Quatre des agresseurs présumés de Junaid Khan, 15 ans, et de ses trois frères, ont été arrêtés, a annoncé la police de l'État de Harayana à l'ouest de Delhi, mais le porteur du coup mortel est toujours en cavale. L'adolescent de confession musulmane a été tué au cours d'une altercation dans un train, où un groupe d'une quinzaine d'hommes a agressé le jeune homme au couteau. Les assaillants l'accusaient lui et ses frères de transporter de la viande bovine dans leurs valises.

Une culture de «l'impunité»

Manger ou posséder de la viande bovine est considéré comme un acte blasphématoire par les hindous, majoritaires dans le pays et pour lesquels la vache est un animal sacré. Dans certains États, ces actes peuvent entraîner des peines d'emprisonnement. Mais les habitants se font souvent justice eux-mêmes dans des scènes de lynchage public d'une rare violence, visant principalement des membres de la communauté musulmane ou des dalits, la caste des intouchables. Depuis avril, 10 musulmans ont déjà été lynchés ou tués en public par ces «milices» autoproclamées de protection des vaches.

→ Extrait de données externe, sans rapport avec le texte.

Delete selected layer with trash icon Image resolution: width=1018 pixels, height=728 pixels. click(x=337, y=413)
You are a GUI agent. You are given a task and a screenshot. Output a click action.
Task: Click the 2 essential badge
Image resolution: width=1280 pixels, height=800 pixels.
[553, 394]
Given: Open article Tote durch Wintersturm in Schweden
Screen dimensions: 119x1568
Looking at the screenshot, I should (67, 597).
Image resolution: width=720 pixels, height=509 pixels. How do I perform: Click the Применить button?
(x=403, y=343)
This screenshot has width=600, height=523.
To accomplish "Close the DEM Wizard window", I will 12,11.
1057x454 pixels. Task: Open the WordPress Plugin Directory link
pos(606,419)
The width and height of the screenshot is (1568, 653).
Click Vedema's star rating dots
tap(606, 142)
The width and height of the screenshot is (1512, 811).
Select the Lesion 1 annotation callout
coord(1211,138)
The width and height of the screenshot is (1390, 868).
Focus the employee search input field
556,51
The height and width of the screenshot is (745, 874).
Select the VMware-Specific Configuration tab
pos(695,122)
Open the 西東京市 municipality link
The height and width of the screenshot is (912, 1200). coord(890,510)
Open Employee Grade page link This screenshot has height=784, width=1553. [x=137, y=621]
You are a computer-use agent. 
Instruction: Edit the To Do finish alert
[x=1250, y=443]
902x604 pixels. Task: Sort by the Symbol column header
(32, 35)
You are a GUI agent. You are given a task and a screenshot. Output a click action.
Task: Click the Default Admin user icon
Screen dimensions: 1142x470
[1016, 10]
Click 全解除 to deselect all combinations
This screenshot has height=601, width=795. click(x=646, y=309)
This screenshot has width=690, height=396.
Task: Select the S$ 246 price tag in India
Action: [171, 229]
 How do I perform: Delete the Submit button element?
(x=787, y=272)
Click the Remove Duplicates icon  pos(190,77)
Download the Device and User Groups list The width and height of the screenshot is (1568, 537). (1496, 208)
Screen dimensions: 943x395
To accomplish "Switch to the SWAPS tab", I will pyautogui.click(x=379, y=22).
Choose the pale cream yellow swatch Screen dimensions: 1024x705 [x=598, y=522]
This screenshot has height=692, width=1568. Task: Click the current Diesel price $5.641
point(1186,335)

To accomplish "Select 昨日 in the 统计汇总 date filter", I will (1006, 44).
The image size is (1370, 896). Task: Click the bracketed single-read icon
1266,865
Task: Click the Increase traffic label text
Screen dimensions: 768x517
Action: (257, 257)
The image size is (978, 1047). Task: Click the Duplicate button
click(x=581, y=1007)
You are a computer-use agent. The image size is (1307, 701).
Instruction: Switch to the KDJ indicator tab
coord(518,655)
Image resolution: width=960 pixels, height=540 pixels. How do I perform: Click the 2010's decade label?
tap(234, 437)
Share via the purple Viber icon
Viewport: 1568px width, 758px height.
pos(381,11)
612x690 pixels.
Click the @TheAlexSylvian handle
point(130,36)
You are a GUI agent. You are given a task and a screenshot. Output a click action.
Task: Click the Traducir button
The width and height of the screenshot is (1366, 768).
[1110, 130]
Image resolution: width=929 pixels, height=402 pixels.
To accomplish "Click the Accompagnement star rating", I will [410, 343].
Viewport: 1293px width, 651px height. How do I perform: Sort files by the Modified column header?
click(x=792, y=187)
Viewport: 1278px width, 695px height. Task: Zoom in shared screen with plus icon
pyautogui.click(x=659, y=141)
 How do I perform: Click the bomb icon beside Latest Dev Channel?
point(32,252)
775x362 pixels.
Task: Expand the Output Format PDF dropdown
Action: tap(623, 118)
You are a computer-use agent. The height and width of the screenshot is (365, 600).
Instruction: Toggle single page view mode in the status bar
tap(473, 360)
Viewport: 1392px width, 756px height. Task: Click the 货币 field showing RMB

L'ampleur de l'agression et le jeune âge de la victime ont fini par faire sortir le premier ministre Modi de son mutisme: «La violence n'a jamais été et ne sera jamais un moyen de résoudre le moindre problème». C'est la première fois que le chef du gouvernement nationaliste hindou s'exprime et condamne ces actes haineux de justice populaire. «Personne n'a le droit de prendre la loi entre ses mains dans ce pays» a-t-il déclaré. Élu premier ministre en 2014 après la victoire inattendue de son parti, le Bharatiya Janata Party (parti nationaliste hindou), Narendra Modi était resté silencieux face à ces phénomènes violents impliquant la communauté hindoue. L'hindouisme est la religion majoritaire du pays de 1,25 milliard d'habitants, qui constituent le cœur de son électorat.

Certains ont vu dans la passivité du leader nationaliste une forme de «culture d'impunité», laissant les hindous imposer leurs lois aux autres communautés religieuses, comme le dénoncent des groupes de défense des droits de l'homme. Bravant la mousson, des milliers de personnes se sont réunies dans plusieurs grandes villes ce mercredi pour manifester leur soutien aux populations visées par les attaques, autour du slogan «Not in my name». Les manifestants ont sommé le premier ministre de prendre de vraies mesures pour faire cesser les crimes contre les musulmans. Ces phénomènes de lynchages à caractère confessionnel restent encore trop souvent impunis ou classés sans suite par les autorités, regrette Aakar Patel, directeur exécutif d'Amnesty International en Inde.